:: Selected text ::
The case for gold ownership in the event of a dollar collapse is so strong that it warrants its own section. Remember that digital yuan I mentioned? Well, there are growing talks of China using some kind of gold backing for its currency. And how can it not? Even if the dollar stays in its place, any attempt by China to stage an economic takeover needs to present us with a more appealing currency. What use is yet another free-floating fiat?
The reasons we know gold would be good to own if the dollar collapses are almost too numerous to list. Gold and silver were money as far back as we remember, and there are many prominent figures in finance that will assert it hasn't budged from this spot. You might even hear a former Fed Chair dare to utter this.
Gold is the crisis asset, and a dollar collapse would obviously be monumental. There would be a scramble for value. People would be asking: "What's worth anything?" And, more than likely, gold's value would not be questioned. Importantly, of course, we are talking about physical gold and not things like mutual funds.
:::
:: Extracted material ::
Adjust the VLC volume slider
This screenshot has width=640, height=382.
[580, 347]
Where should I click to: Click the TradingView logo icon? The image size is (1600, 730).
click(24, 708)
:::
Exercise tasks —
(A) Could you rewrite the piece on gold and a dollar collapse from "Gold is the" down to "like mutual funds.", with "rush" in place of "scramble"?
(B) Can you write the next part of the piece on gold and a dollar collapse, picking up right after its last sentence?

Exercise answers —
(A)
Gold is the crisis asset, and a dollar collapse would obviously be monumental. There would be a rush for value. People would be asking: "What's worth anything?" And, more than likely, gold's value would not be questioned. Importantly, of course, we are talking about physical gold and not things like mutual funds.

(B)
However this crisis scenario unfolded, it seems almost guaranteed that currencies and assets would be re-valued and priced in gold. What else, after all? You'll probably notice that I've omitted all the other precious metals, and with good reason.
They're great investment vehicles now, but aren't nearly as dependable during times of crisis. What are their faults?
Silver: Like gold, silver might initially seem as straightforward of a buy in the case of a dollar collapse, but that's just because silver coins were once trendy as a kind of "change", cheaper than gold but more expensive than copper or nickel. Would you hoard copper or nickel for the eventuality of a dollar collapse? It's not a bad idea, but it takes a lot of storage space.
Platinum: The less industrial metal of the two, platinum has a lot of uses in jewelry that somewhat maintain its use case regardless. Still, if the dollar collapses, what will happen to the automotive industry, which is the primary dictator of platinum prices? Uncertainties such as these aren't exactly a welcome motif when a crisis hits.
Palladium: The way palladium has risen over platinum almost exclusively due to government policies shows it's fairly limited as a crisis asset. It's not seen as universally as valuable as platinum is. There are rarer materials. And it's likewise dependent on a functioning automotive industry that uses it. Will there be one if the dollar collapses? Again, not the kinds of questions you want to be asking.
In the video below, Devlyn Steele of Augusta Precious Metals discusses the long-term consequences of Nixon removing the gold standard in 1971.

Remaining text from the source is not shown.